INDIANAPOLIS — There’s no shortage of gasoline in Indiana but rising prices have Hoosier consumers concerned one could be heading our way.
The shortage of fuel to the southeastern United States was caused by a cyberattack to the largest U.S. fuel pipeline which halted operations.
The issue was exacerbated by consumers clamoring at the pumps – stocking up on gas that, according to the Executive Director of Indiana Food and Fuel Association Scot Imus says was never in short supply.
“The best way to have a shortage of fuel really, is to have everybody go out and buy gasoline at the same time,” Imus said. “They are experiencing problems in the southeast… however, the problem is made far worse when people are panicking and doing the buying that they are.”
There is no reason to panic here in Indiana, any of the Midwest states for that matter argues Imus. Why then are prices rising?
“It has nothing to do with the Colonial Pipeline, traditionally we see it every springtime – but it’s a little bit later this year,” Imus said. “There is a cost in that turnover and that happens in the springtime going into summer, right before Memorial Day.”
Hoosiers are still hurting at the pump regardless, and many hope prices stay where they are… or go down soon.
“Man, it sucks that the prices are going up, but I mean it’s one of those things where it’s like… up here like, you gotta have it,” Larry Williams said. “Gotta get from A to B and you gotta have gas to get that point.”
Imus says it’s simple economics, with more people buying gas, the less of the product remains.
“It’s very similar to what consumers did during the start of the COVID when everyone went to buy toilet paper,” Imus said. “There’s no reason for people to be buying extra gasoline in Indiana today – or in the foreseeable future.”
There is a chance that the pipeline which services Indiana could also be victim to a Ransomware attack, but Imus said it’s not likely.
“There always is that fear – I mean we’re in this type of world now where we have to guard against that,” Imus said. “Right now, supply is plentiful.”

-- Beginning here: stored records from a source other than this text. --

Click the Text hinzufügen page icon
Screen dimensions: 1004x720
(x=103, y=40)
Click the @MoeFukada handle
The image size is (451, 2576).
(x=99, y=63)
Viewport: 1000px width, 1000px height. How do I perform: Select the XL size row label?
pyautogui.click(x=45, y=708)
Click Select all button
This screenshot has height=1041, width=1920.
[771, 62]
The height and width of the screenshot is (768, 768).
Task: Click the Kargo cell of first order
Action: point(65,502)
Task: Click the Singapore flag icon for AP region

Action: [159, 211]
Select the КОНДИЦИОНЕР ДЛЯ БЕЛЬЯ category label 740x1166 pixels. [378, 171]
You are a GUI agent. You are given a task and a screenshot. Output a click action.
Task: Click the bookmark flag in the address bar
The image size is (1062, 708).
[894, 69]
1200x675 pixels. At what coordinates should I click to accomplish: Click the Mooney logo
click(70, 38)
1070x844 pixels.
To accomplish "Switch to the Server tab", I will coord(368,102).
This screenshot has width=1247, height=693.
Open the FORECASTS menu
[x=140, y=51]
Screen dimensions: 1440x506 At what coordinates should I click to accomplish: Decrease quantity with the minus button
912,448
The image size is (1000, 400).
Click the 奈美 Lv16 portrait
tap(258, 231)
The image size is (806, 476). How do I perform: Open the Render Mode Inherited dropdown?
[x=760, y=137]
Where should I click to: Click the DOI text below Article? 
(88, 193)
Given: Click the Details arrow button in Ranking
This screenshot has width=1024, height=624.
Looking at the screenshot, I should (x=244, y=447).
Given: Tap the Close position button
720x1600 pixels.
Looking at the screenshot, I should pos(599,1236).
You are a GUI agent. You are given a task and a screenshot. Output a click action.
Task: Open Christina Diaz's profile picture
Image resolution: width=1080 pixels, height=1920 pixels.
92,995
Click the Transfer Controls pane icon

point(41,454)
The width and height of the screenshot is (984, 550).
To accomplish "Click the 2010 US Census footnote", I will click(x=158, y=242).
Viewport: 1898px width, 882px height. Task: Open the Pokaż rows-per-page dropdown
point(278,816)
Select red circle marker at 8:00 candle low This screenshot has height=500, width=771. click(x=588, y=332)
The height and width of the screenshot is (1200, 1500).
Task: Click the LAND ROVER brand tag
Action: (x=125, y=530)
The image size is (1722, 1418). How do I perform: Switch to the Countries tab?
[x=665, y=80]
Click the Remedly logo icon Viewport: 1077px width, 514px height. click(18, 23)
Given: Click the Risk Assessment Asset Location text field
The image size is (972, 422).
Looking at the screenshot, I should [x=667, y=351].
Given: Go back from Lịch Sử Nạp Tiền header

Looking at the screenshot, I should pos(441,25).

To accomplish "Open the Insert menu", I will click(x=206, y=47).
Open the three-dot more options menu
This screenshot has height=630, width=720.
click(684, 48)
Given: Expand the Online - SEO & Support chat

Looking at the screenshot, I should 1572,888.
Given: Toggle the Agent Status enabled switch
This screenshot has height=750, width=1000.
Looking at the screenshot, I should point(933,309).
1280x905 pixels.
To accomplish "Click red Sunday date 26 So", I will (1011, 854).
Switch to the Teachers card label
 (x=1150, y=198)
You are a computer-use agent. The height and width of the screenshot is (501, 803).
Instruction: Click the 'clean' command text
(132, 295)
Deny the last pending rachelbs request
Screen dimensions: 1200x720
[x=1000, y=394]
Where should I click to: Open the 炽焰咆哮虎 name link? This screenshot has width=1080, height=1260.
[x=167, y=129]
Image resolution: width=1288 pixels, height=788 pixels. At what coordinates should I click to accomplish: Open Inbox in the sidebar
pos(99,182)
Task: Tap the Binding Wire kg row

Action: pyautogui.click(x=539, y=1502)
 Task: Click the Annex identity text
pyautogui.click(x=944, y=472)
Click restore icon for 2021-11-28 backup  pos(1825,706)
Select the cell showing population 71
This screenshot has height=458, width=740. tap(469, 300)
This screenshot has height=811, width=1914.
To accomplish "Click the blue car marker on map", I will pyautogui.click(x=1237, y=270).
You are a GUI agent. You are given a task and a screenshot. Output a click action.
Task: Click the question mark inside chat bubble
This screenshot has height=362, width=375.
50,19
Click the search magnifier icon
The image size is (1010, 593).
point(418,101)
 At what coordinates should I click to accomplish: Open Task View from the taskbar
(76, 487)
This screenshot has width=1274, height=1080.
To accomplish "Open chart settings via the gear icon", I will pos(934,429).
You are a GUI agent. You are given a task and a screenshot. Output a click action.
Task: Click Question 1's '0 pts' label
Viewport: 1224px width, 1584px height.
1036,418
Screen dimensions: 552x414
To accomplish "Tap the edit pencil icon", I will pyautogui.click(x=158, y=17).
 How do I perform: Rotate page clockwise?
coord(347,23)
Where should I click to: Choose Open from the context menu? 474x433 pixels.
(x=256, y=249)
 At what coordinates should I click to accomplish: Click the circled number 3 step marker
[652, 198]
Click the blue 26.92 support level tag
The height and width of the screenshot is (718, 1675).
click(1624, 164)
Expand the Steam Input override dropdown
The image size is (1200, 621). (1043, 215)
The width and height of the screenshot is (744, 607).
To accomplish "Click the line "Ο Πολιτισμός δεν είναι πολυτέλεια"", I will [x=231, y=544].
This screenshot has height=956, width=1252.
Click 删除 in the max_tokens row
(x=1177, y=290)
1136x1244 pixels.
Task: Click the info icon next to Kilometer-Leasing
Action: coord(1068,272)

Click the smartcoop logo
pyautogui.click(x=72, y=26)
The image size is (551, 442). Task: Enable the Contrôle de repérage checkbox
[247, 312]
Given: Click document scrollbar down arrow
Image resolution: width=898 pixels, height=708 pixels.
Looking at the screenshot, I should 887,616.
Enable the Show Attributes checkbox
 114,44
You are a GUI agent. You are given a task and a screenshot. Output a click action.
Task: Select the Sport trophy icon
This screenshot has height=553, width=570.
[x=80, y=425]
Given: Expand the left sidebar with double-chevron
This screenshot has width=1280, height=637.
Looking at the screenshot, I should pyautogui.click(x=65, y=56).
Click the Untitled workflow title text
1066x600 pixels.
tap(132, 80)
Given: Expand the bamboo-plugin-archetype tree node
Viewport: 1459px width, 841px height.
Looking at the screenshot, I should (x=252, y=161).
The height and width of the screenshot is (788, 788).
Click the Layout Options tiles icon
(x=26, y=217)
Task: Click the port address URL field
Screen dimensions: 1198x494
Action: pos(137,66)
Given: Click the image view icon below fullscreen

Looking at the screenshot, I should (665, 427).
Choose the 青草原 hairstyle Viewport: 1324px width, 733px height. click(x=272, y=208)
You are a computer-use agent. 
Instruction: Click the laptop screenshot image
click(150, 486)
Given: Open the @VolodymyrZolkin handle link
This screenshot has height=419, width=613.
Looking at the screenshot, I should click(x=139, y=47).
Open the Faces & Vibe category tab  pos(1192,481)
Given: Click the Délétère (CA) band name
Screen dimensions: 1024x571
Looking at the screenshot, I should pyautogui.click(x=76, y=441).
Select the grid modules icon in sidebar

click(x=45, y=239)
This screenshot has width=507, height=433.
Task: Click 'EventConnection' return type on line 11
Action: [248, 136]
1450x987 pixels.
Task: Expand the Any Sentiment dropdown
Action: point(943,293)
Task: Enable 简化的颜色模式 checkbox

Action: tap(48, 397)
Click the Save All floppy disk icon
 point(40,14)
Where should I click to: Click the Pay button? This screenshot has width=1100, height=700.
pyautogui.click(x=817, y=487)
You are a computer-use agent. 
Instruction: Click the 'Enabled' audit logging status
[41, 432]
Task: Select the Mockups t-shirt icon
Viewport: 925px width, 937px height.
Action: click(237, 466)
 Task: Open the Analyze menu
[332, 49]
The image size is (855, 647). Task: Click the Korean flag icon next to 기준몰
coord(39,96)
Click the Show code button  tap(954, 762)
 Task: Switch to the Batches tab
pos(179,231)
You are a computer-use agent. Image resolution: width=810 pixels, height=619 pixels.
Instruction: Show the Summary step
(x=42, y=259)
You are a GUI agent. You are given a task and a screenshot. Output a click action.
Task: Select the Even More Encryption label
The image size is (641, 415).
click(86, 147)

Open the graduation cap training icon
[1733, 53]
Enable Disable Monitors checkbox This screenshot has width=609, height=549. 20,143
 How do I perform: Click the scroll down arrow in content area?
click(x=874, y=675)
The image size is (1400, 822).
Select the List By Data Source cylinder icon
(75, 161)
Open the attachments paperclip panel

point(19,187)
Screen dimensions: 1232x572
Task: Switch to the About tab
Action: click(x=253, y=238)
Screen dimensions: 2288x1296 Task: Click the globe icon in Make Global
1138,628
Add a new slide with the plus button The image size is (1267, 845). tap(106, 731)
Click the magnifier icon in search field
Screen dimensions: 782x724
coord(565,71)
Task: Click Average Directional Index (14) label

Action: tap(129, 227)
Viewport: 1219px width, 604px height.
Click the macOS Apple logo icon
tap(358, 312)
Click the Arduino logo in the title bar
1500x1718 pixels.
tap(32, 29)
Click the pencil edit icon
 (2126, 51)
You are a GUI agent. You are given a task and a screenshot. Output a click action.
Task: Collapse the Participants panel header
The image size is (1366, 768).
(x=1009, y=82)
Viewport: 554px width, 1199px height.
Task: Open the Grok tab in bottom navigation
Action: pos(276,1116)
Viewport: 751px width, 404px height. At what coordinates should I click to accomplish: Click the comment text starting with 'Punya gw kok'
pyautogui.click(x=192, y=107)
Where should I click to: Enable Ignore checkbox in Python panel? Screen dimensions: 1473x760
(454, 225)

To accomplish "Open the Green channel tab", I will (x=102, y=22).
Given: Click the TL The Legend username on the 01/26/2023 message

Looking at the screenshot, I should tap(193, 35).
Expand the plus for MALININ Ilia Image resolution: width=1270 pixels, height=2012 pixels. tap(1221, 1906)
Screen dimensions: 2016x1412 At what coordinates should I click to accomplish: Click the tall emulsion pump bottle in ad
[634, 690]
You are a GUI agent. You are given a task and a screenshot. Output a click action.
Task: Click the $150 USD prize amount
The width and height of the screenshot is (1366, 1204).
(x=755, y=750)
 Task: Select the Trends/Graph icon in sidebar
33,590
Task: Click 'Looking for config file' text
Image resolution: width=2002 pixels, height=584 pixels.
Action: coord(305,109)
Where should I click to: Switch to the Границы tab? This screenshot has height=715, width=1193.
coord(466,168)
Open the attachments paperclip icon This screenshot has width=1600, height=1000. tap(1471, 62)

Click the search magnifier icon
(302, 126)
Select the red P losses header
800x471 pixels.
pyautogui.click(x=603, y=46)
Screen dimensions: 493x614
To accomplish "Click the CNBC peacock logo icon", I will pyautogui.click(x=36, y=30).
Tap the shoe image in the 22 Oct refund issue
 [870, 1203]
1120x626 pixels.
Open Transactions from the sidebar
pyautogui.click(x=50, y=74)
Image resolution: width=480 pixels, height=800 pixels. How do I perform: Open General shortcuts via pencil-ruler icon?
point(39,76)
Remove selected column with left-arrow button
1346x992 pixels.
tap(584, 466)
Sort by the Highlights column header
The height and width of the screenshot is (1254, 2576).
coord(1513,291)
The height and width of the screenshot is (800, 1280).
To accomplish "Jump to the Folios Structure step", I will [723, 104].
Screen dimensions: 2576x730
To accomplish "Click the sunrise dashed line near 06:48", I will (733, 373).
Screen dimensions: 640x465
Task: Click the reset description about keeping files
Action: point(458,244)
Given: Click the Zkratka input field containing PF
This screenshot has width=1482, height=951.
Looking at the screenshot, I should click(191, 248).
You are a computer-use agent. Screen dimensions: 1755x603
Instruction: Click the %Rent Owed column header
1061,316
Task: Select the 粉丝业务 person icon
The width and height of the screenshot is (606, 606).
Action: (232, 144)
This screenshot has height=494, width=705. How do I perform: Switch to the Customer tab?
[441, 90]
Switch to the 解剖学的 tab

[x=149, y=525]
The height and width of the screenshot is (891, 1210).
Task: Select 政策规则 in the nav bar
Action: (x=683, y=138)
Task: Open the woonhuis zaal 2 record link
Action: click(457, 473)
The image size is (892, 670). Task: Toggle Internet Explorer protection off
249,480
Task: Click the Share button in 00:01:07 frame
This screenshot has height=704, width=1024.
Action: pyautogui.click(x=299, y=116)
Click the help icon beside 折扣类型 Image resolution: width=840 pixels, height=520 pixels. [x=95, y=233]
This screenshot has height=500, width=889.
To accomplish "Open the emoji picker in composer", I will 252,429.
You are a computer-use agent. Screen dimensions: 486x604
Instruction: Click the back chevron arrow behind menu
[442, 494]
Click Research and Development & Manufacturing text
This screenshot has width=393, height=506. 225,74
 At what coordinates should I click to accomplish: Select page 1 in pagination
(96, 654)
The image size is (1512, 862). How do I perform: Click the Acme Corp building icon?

Colonial hopes to have their pipeline systems fully operational again by the end of the week. Imus believes if that happens, things will return to normal quickly.
“It won’t take long to recover from this,” Imus said. “And as far as we’re concerned, if you’re running out and buying gas in Indiana particularly if you’re waiting in long lines… there’s absolutely no reason for you to be doing that. Spend your time elsewhere. You know, enjoy the nice weather cause we don’t have a supply issue here in Indiana.”